[Stated problem]
Reproduce the part of the records that opens with the line containing "The width and" and closes with the line containing "click(1078, 582)", substituting "check box" for "checkbox" and leaving everything else unchanged. Give only those lines, and omit the pictures.

[Dataset extract]
------------------------------------------------

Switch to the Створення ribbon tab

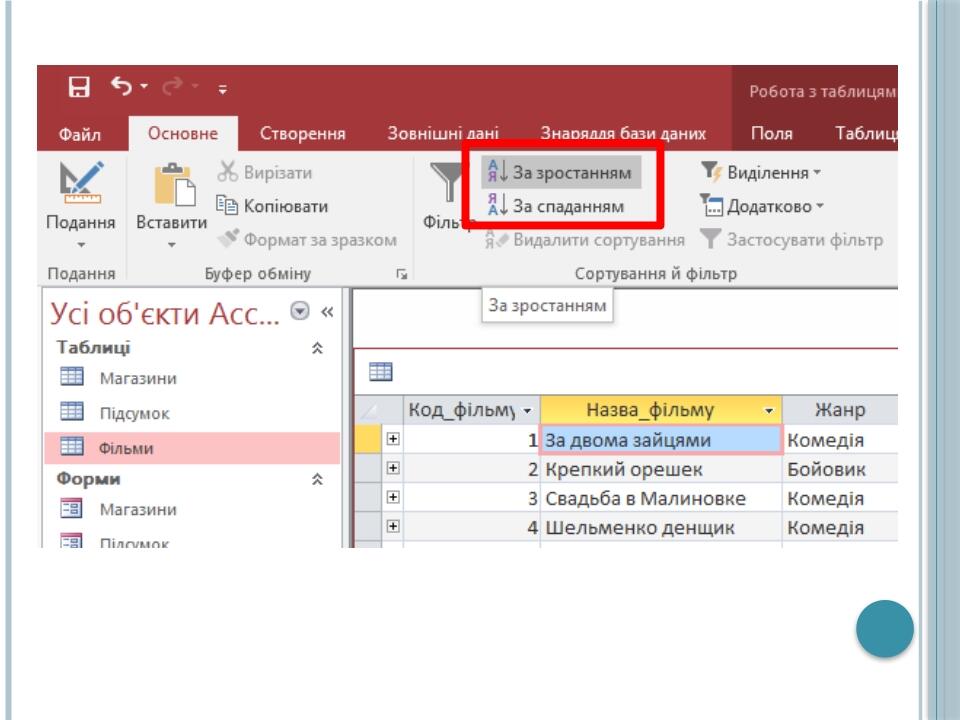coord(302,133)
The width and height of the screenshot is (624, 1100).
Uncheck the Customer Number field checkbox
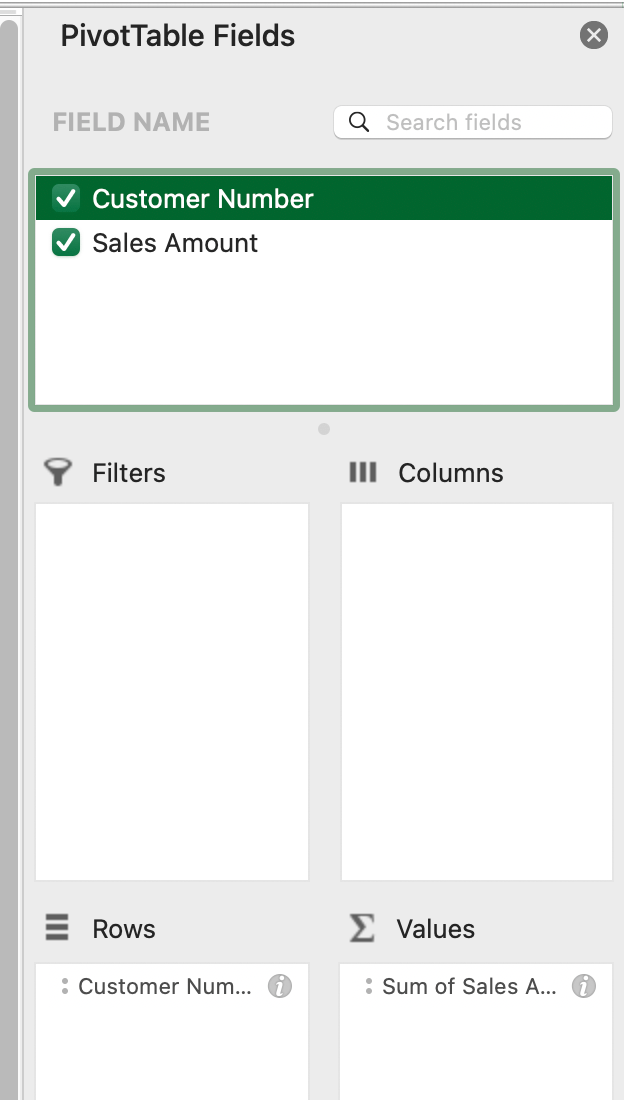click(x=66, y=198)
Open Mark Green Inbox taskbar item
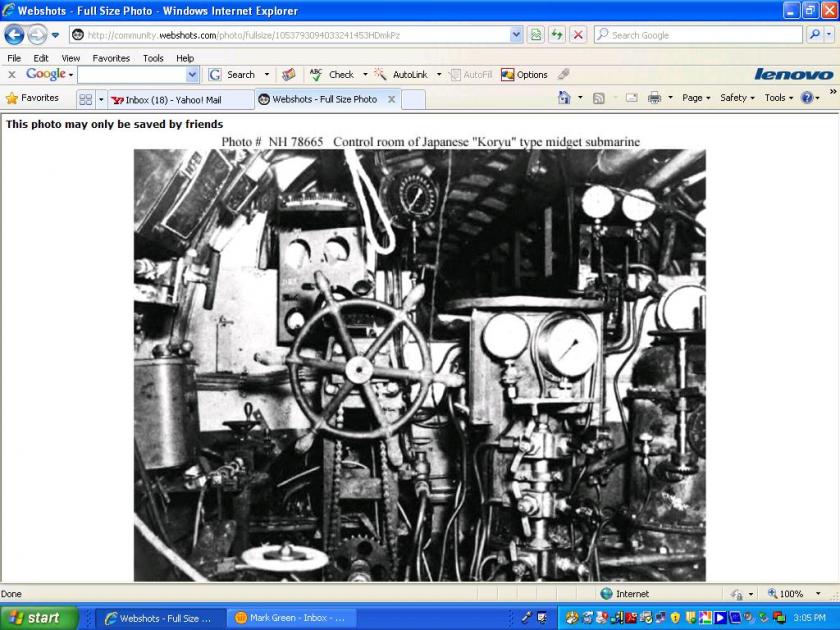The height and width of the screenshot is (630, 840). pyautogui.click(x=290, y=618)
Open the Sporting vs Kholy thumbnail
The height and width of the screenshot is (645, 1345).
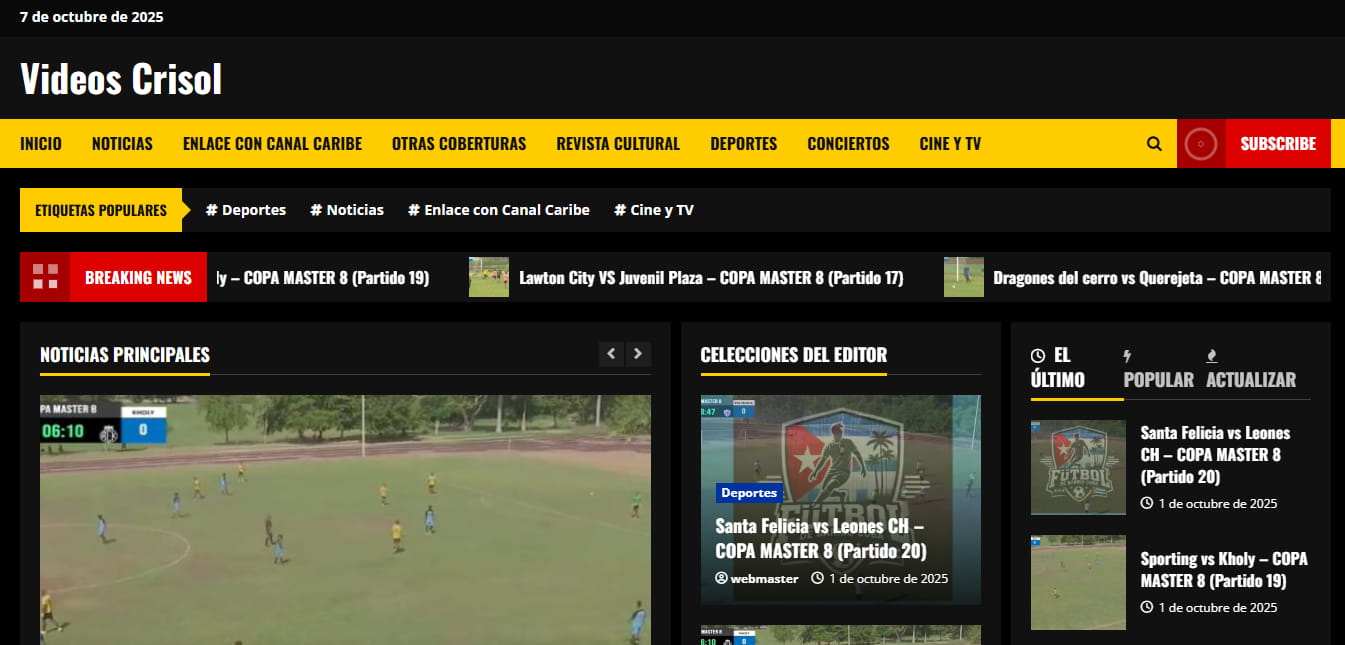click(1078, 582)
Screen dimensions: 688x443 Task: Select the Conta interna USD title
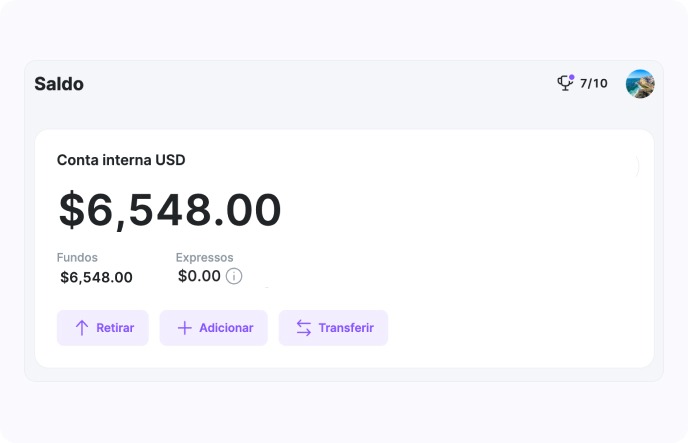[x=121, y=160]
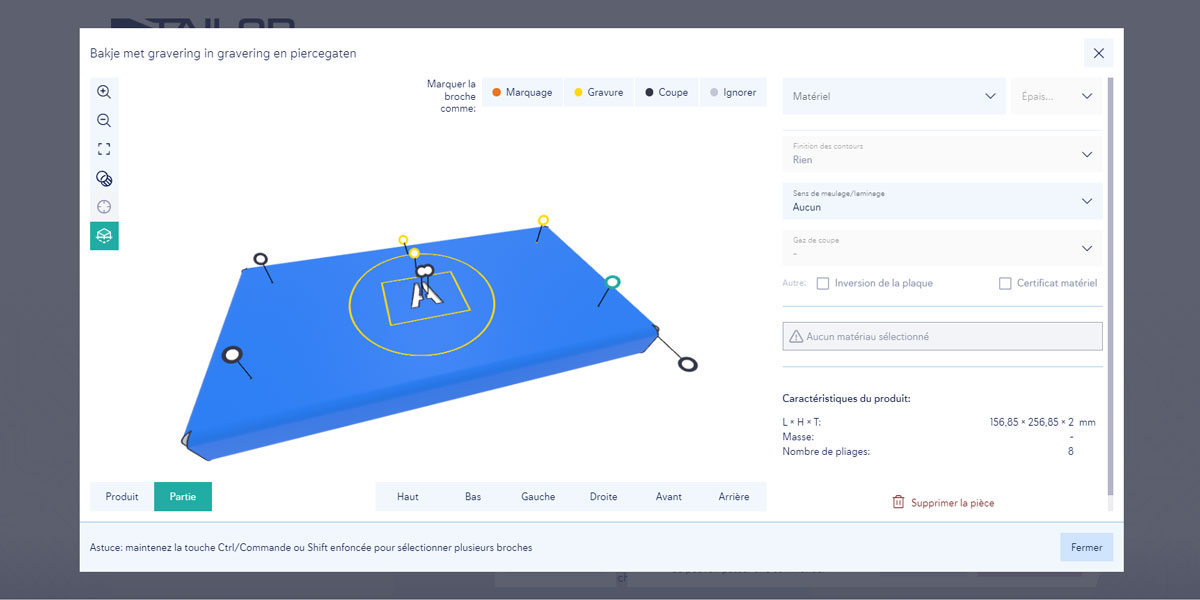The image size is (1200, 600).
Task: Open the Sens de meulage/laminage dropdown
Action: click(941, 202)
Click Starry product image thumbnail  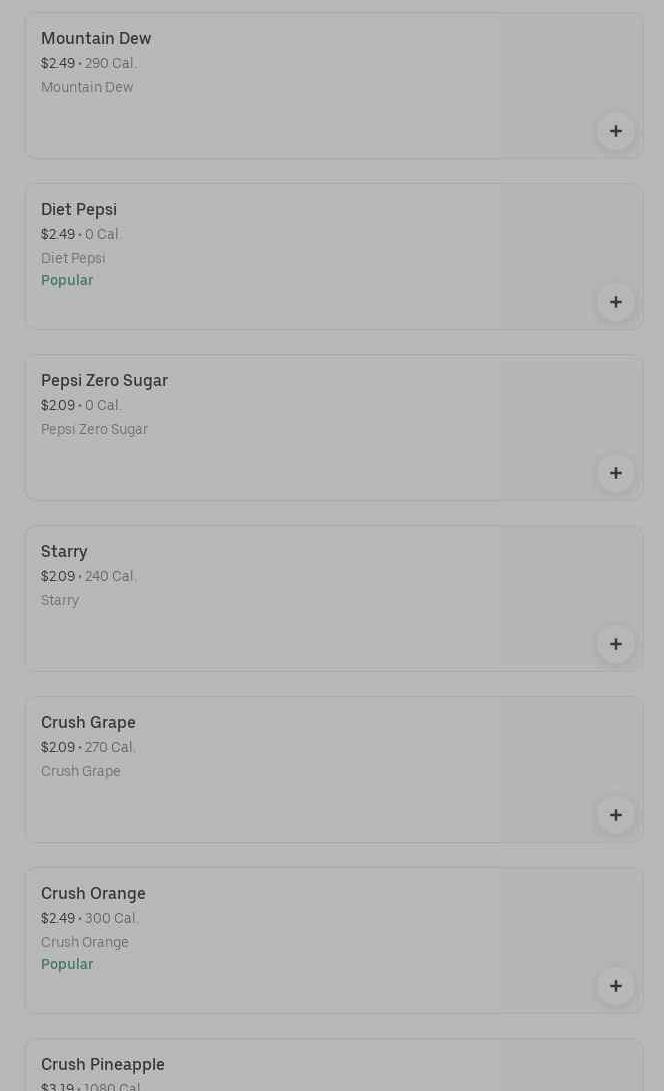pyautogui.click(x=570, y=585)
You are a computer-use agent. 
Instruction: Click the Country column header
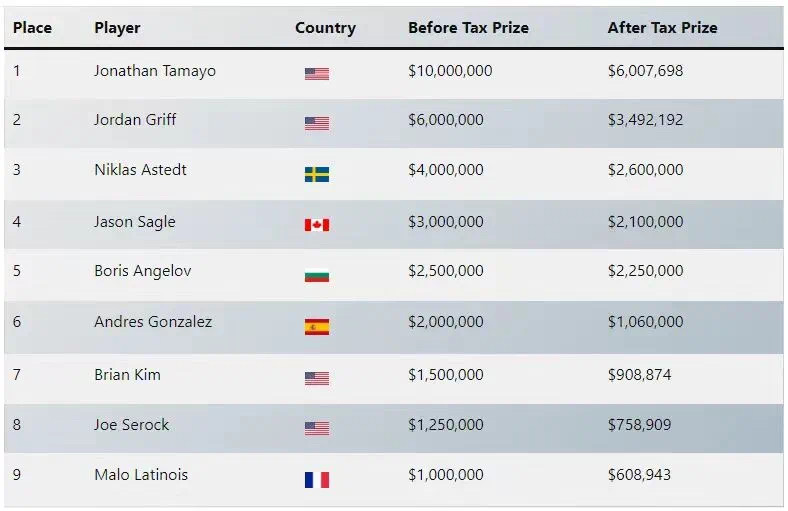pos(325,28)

------------------------------------------------

[Full solution]
The width and height of the screenshot is (624, 1100).
Uncheck the Customer Number field check box
click(x=66, y=198)
Open Mark Green Inbox taskbar item
The height and width of the screenshot is (630, 840). pyautogui.click(x=290, y=618)
Open the Sporting vs Kholy thumbnail
The height and width of the screenshot is (645, 1345).
click(1078, 582)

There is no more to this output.